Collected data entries
--
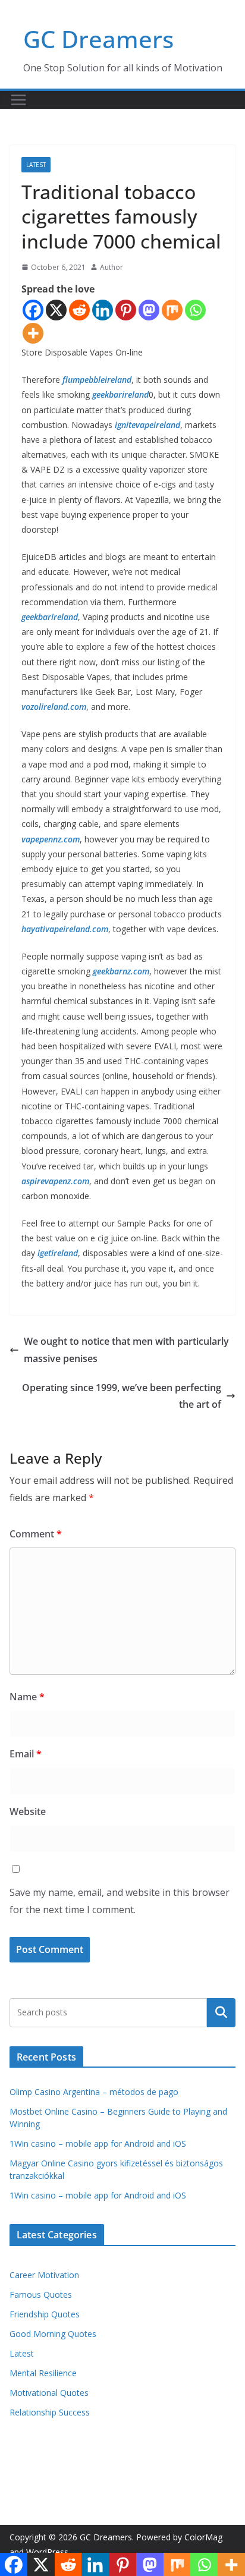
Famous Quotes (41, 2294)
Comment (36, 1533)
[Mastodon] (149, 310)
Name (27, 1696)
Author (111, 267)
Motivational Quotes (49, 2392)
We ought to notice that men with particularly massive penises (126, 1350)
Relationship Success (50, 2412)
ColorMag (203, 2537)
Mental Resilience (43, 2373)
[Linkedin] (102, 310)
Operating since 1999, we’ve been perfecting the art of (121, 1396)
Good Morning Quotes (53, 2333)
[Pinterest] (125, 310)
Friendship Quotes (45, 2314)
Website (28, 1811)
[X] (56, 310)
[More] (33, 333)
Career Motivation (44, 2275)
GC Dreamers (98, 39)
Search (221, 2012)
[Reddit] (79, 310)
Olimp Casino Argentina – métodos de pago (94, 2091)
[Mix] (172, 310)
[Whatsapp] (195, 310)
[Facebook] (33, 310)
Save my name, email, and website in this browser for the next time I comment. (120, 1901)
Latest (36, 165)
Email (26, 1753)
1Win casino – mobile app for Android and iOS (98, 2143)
--
EXERCISE BRIEF.
Your answer should be an exact copy of the entries above, with no images included.

EXERCISE ANSWER.
Famous Quotes (41, 2294)
Comment (36, 1533)
[Mastodon] (149, 310)
Name (27, 1696)
Author (111, 267)
Motivational Quotes (49, 2392)
We ought to notice that men with particularly massive penises (126, 1350)
Relationship Success (50, 2412)
ColorMag (203, 2537)
Mental Resilience (43, 2373)
[Linkedin] (102, 310)
Operating since 1999, we’ve been perfecting the art of (121, 1396)
Good Morning Quotes (53, 2333)
[Pinterest] (125, 310)
Friendship Quotes (45, 2314)
Website (28, 1811)
[X] (56, 310)
[More] (33, 333)
Career Motivation (44, 2275)
GC Dreamers (98, 39)
Search (221, 2012)
[Reddit] (79, 310)
Olimp Casino Argentina – métodos de pago (94, 2091)
[Mix] (172, 310)
[Whatsapp] (195, 310)
[Facebook] (33, 310)
Save my name, email, and website in this browser for the next time I comment. (120, 1901)
Latest (36, 165)
Email (26, 1753)
1Win casino – mobile app for Android and iOS (98, 2143)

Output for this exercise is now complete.